В ортодоксальном христианстве, как и в иудаизме, Бог лишен каких-либо элементов женской природы. Зато в христианском гностицизме – например, в «Проповедях Петра» (II–III век), – у Бога есть левая и правая стороны, женская и мужская. В иудаистском гностицизме концепция дуализма божественной природы возникает лишь в XII веке, конкретно – в книге «Бахир», впервые увидевшей свет в Провансе. Эта линия будет продолжена в «Зогаре», появившемся в Кастилии в 1275 году. Шолем пишет о таинстве пола, что «в каббалистике оно имеет символическое значение: любовь между «Я» и «Ты» Бога. Между Святым, благословенно Имя Его, и Шекина. Это священная связь Царя и Царицы. Возлюбленного и Божественной Возлюбленной». Концепция божественной иерогамии была главной причиной, по которой ортодоксальный иудаизм отвергал каббалистику. Согласно Шолему, каббалисты наделяют Шекину женским родом, исходя из того, что последний сефирот (Малкут Царица) как бы принимает в себя другие сефирот, которые в нем обретают покой. Древо сефирот можно вписать в схему человеческого тела, и тогда Малкут соответствует стопам. Связь образа Марии Магдалины с символикой стоп я выявила в предыдущей главе.

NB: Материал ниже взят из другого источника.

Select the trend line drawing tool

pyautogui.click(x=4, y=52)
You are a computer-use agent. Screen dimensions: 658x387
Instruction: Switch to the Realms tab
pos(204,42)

Символическое тело Шекины, посредством которого она действует и страдает вместе с Израилем, соответствует тому, что в христианстве называется «Экклезия» (Corpus Christi [44]). В кафедральном соборе Шартра можно увидеть оригинальное изображение Экклезии в образе святой Марии Магдалины.
43
«Я не говорю по-немецки» – смесь французского и немецкого языков. – Примеч. пер.
44
Тело Христово (лат.).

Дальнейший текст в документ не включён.